Hi All, I am newbie in this. Is this function declaration right, as it has bit as parameter, void myfunc(unsigned char,bit);
Ashutosh
No, it isn't.
You really need to get a good 'C' textbook (or books) to learn the basics of the 'C' programming language.
Some suggestions here: http://www.keil.com/books
In C51 it's legal - Or at least, it's accepted.
Try compiling this (non-functional) snippet:
void myfunc(unsigned char,bit); void main(void) { myfunc(1,1); } void myfunc(unsigned char a,bit b) { if (b) ++a; }
It's completely standard 'C'.
Here's a quiz:
int Test(void) { int a; return sizeof a; }
Who reached for their favourite 'C' book?
At least 99.999% of existing code would not look like that ;)
Is it - even with 'bit' ?
However, the fact that it's syntactically valid in isolation doesn't mean that it is "right".

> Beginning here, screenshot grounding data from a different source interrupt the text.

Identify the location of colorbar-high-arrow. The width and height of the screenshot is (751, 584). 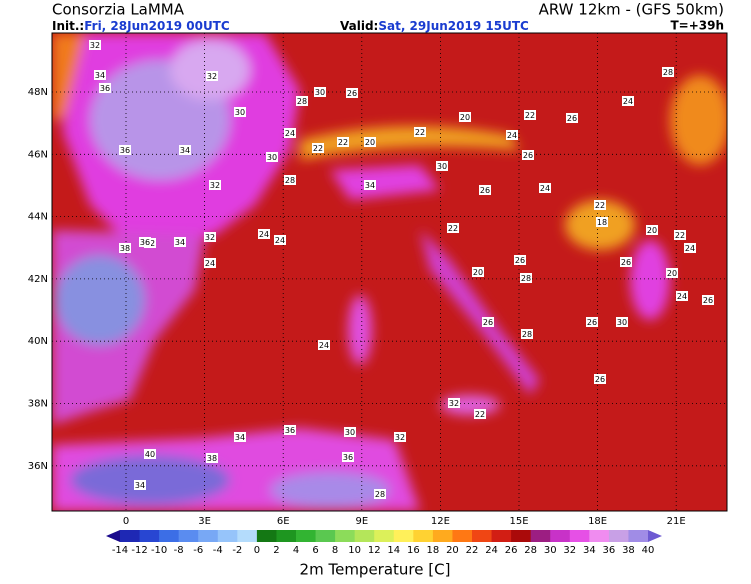
(655, 536).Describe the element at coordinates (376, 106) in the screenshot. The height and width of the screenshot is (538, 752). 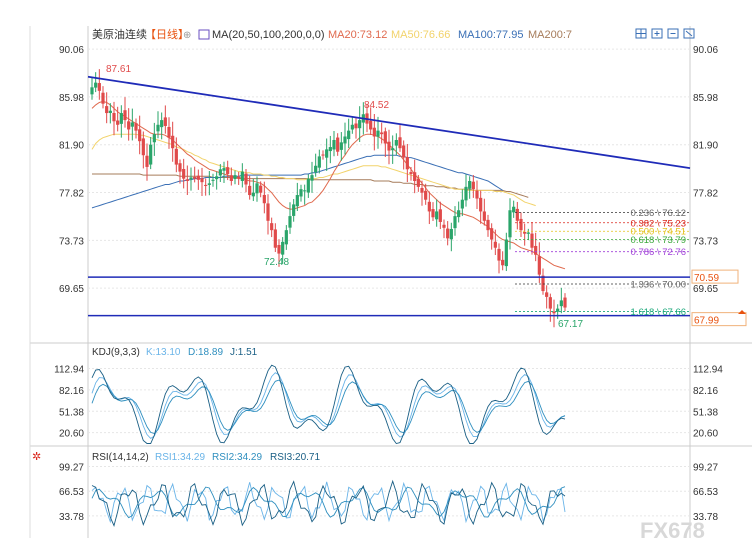
I see `price-annotation: 84.52` at that location.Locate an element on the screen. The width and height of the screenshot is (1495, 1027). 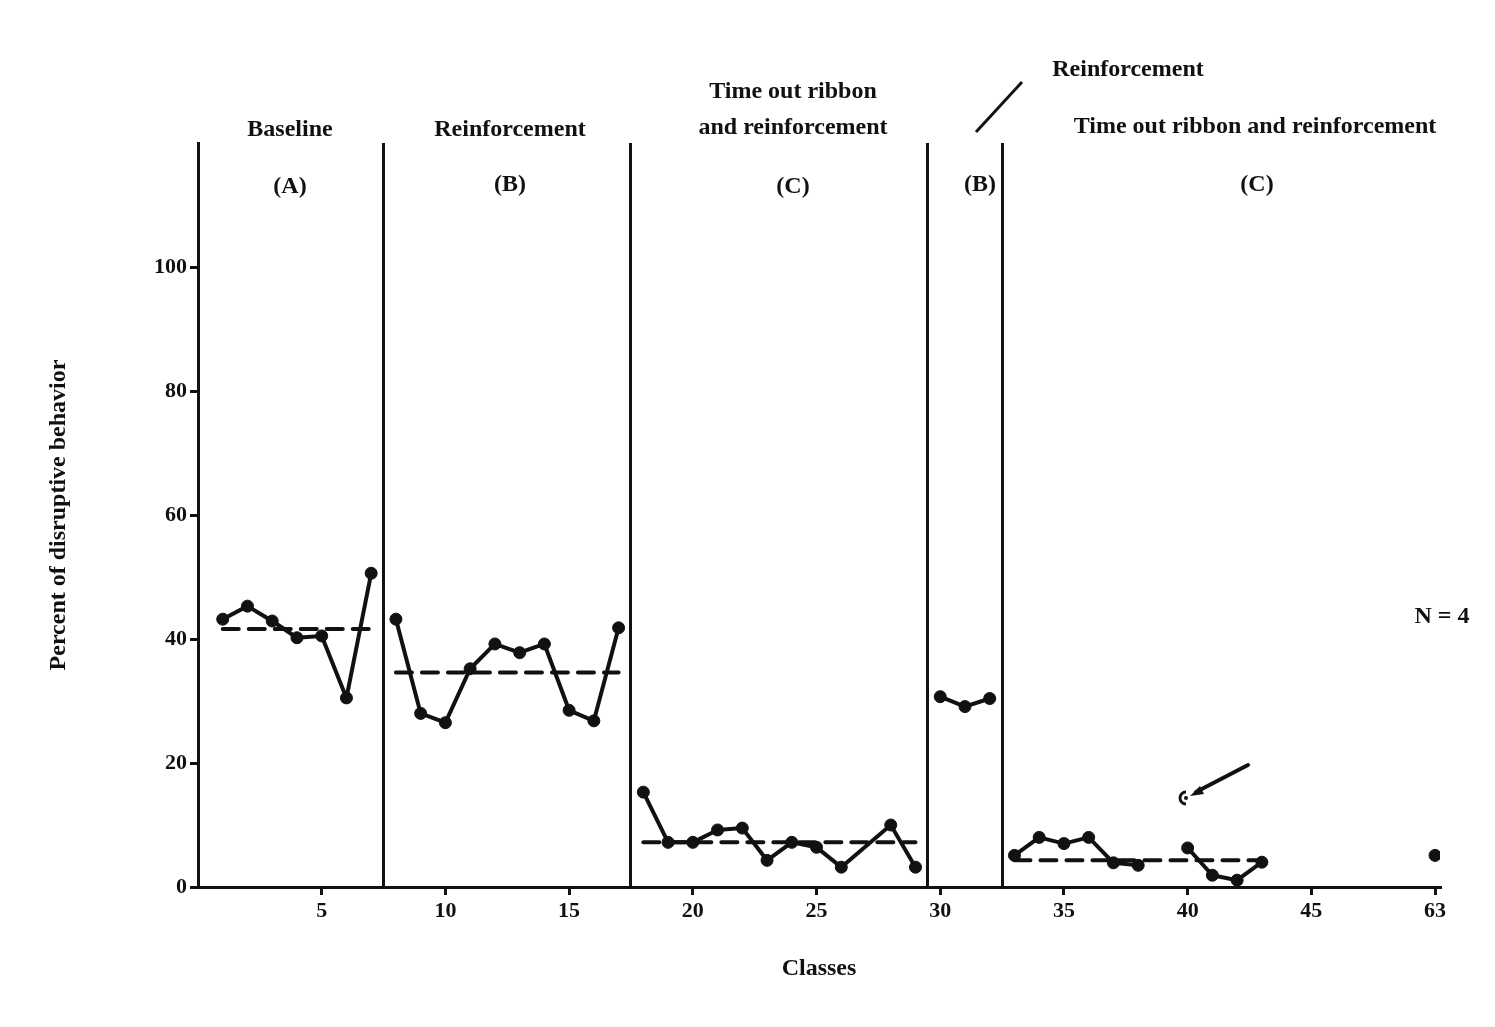
x-tick-label: 20 is located at coordinates (692, 909).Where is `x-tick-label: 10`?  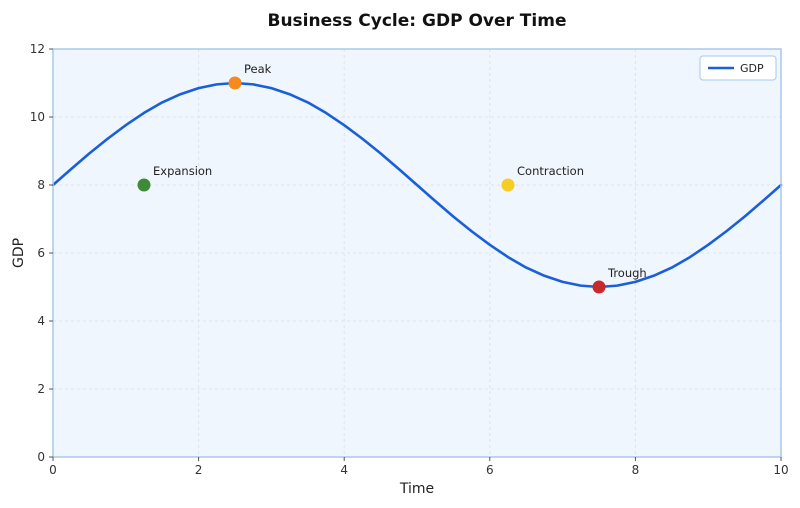 x-tick-label: 10 is located at coordinates (780, 470).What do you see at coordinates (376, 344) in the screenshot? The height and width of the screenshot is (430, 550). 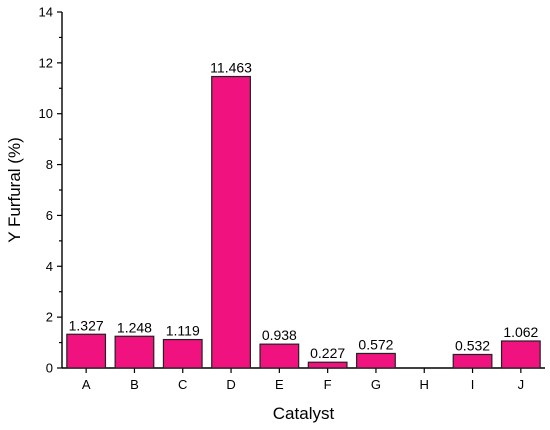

To be "right" means that the declaration has to match the definition. As we have no idea what the definition is, the balance of probabilities that one declaration matches one of the infinite space of possible definitions must be vanishingly small. So "No" is the most-likely-correct answer...
;-)
Good catch!
Your original post was a perfectly correct answer to the OP's question. If he'd asked a different question, your answer would have been wrong - nonetheless, the code he posted is standard 'C' (this time with the proviso that it uses implementation specific extensions as permitted by the standard).
Did I get away with that?
Make that 100% round here...
It is very long between each time I see anyone use sizeof as an operator instead of treating it as a function.
Out of "compatibility", I use it as a function just to avoid questions.
... I use it as a function just to avoid questions.
On the other hand, the non-parenthesized version, when used, is an immediate clue that sizeof's operand is not a type. It is a subjective matter whether an individual or shop puts any value on that language feature.